Krishnanagar Dakshin Assembly constituency is an assembly constituency in Nadia district in the Indian state of West Bengal.

==Overview==
As per orders of the Delimitation Commission, No. 85 Krishnanagar Dakshin Assembly constituency is composed of the following: Bhat Jungla, Chak Dilnagar, Daypara, Dignagar and Ruipukur gram panchayats of Krishnanagar I community development block, and Krishnanagar II community development block.

Krishnanagar Dakshin Assembly constituency is part of No. 12 Krishnanagar (Lok Sabha constituency). Krishnanagar East and West were earlier part of Krishnanagar (Lok Sabha constituency).

== Members of the Legislative Assembly ==
===Krishnanagar Dakshin===

| Year | Name | Party |  |
| 2011 | Ujjal Biswas |  | All India Trinamool Congress |
2016
2021
| 2026 | Sadhan Ghosh |  | Bharatiya Janata Party |

==Election results==
=== 2026 ===

2026 West Bengal Legislative Assembly election: Krishnanagar Dakshin
| Party |  | Candidate | Votes | % | ±% |
|---|---|---|---|---|---|
|  | BJP | Sadhan Ghosh | 102,862 | 52.19 | +10.06 |
|  | AITC | Ujjal Biswas | 75,061 | 38.09 | −8.79 |
|  | CPI(ML)L | Labani Jangi | 9,468 | 4.8 |  |
|  | INC | Abdur Rahim Shaikh | 3,219 | 1.63 |  |
|  | NOTA | None of the above | 1,119 | 0.57 | −0.54 |
| Majority |  |  | 27,801 | 14.1 | +9.35 |
| Turnout |  |  | 197,084 | 93.54 | +6.61 |
|  | BJP gain from AITC |  | Swing |  |  |

=== 2021 ===

West Bengal assembly elections, 2021: Krishnanagar Dakshin constituency
| Party |  | Candidate | Votes | % | ±% |
|---|---|---|---|---|---|
|  | AITC | Ujjal Biswas | 91,738 | 46.88 |  |
|  | BJP | Mahadev Sarkar | 82,433 | 42.13 |  |
|  | CPI(M) | Sumit Biswas | 15,606 | 7.98 |  |
|  | NOTA | None of the above | 2,165 | 1.11 |  |
| Majority |  |  | 9,305 | 4.75 |  |
| Turnout |  |  | 195,685 | 86.93 |  |
|  | AITC hold |  | Swing |  |  |

=== 2016 ===
In the 2016 election, Ujjal Biswas of Trinamool Congress defeated his nearest rival Meghlal Sheikh of CPI(M).

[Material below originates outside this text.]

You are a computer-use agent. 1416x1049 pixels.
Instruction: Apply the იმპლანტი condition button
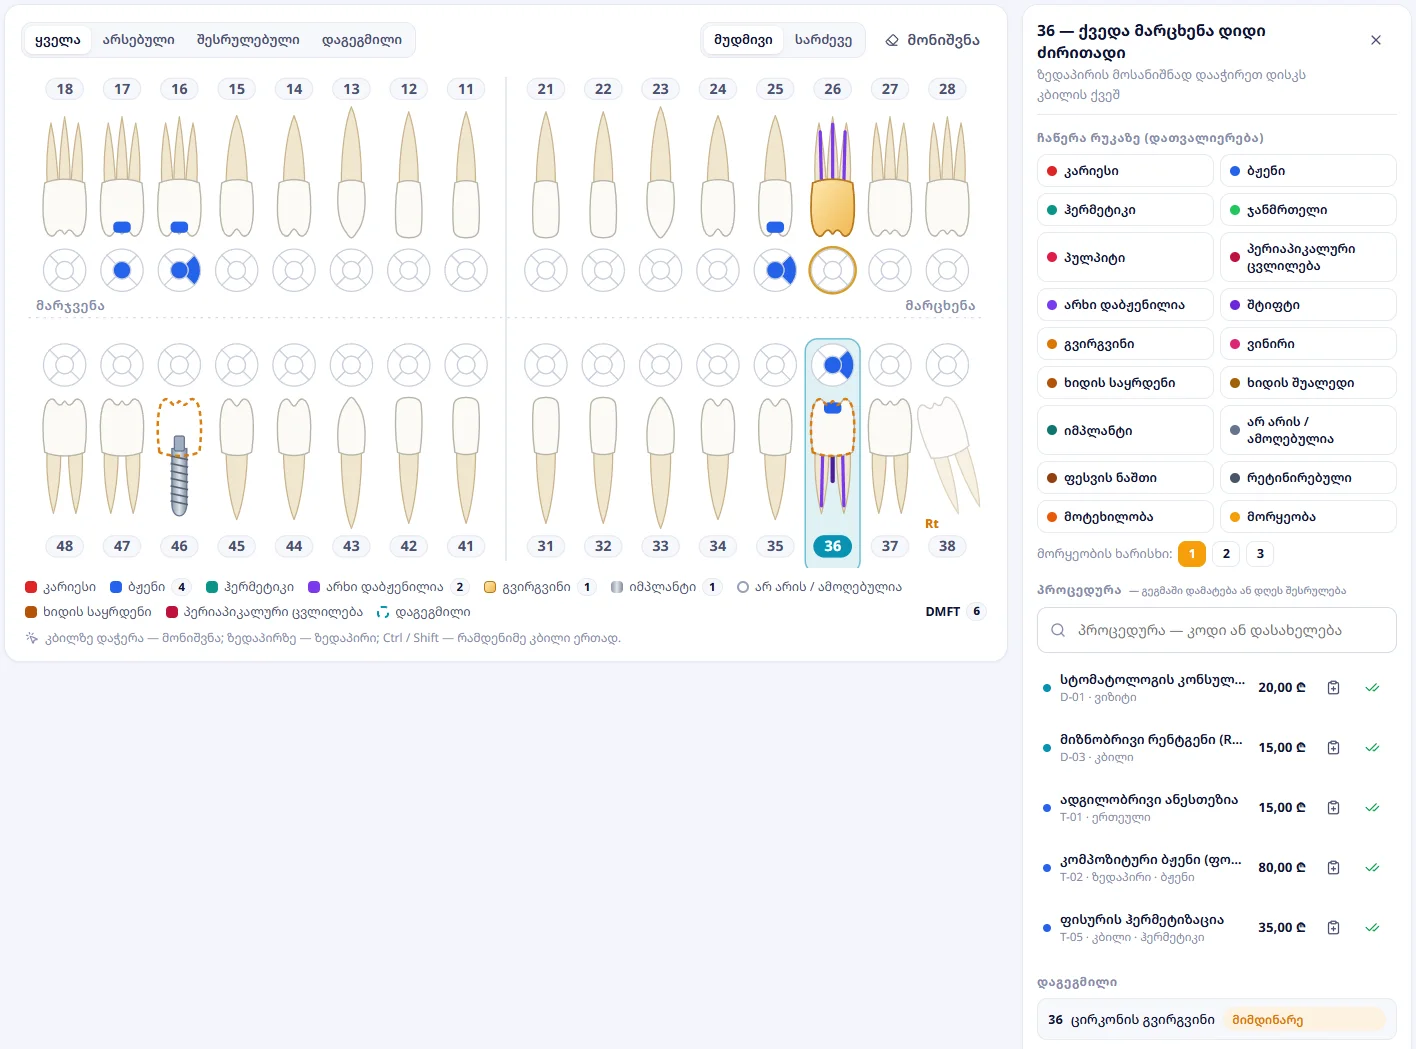[x=1125, y=431]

West Bengal assembly elections, 2016: Krishnanagar Dakshin constituency
| Party |  | Candidate | Votes | % | ±% |
|---|---|---|---|---|---|
|  | AITC | Ujjal Biswas | 80,711 | 46.30 | −0.08 |
|  | CPI(M) | Meghlal Sheikh | 67,897 | 38.90 | −0.31 |
|  | BJP | Mahadev Sarkar | 22,850 |  |  |
|  | None of the Above | None of the Above | 2,538 |  |  |
|  | BSP | Sudeb Sarkar | 1,842 |  |  |
|  | CPI(ML)L | Anchharul Haque Biswas | 1,226 |  |  |
| Turnout |  |  | 177,064 | 87.75 |  |
|  | AITC hold |  | Swing |  |  |

=== 2011 ===
In the 2011 election, Ujjal Biswas of Trinamool Congress defeated his nearest rival Rama Biswas of CPI(M).

West Bengal assembly elections, 2011: Krishnanagar Dakshin constituency
| Party |  | Candidate | Votes | % | ±% |
|---|---|---|---|---|---|
|  | AITC | Ujjal Biswas | 71,392 | 46.38 | +9.49# |
|  | CPI(M) | Rama Biswas | 60,364 | 39.21 | −9.59 |
|  | BJP | Mahadev Sarkar | 14,398 | 9.35 |  |
|  | Independent | Amal Majumdar | 3,347 |  |  |
|  | CPI(ML)L | Anchharul Hoque Bishwas | 3,200 |  |  |
|  | BSP | Mukunda Lal Sarkar | 1,230 |  |  |
| Turnout |  |  | 153,931 | 88.47 |  |
|  | AITC gain from CPI(M) |  | Swing | +10.08# |  |

Amal Majumdar, contesting as an independent candidate, was a rebel Congress candidate.

.# Swing calculated on Congress+Trinamool Congress vote percentages taken together in 2006 for the Krishnagar West seat.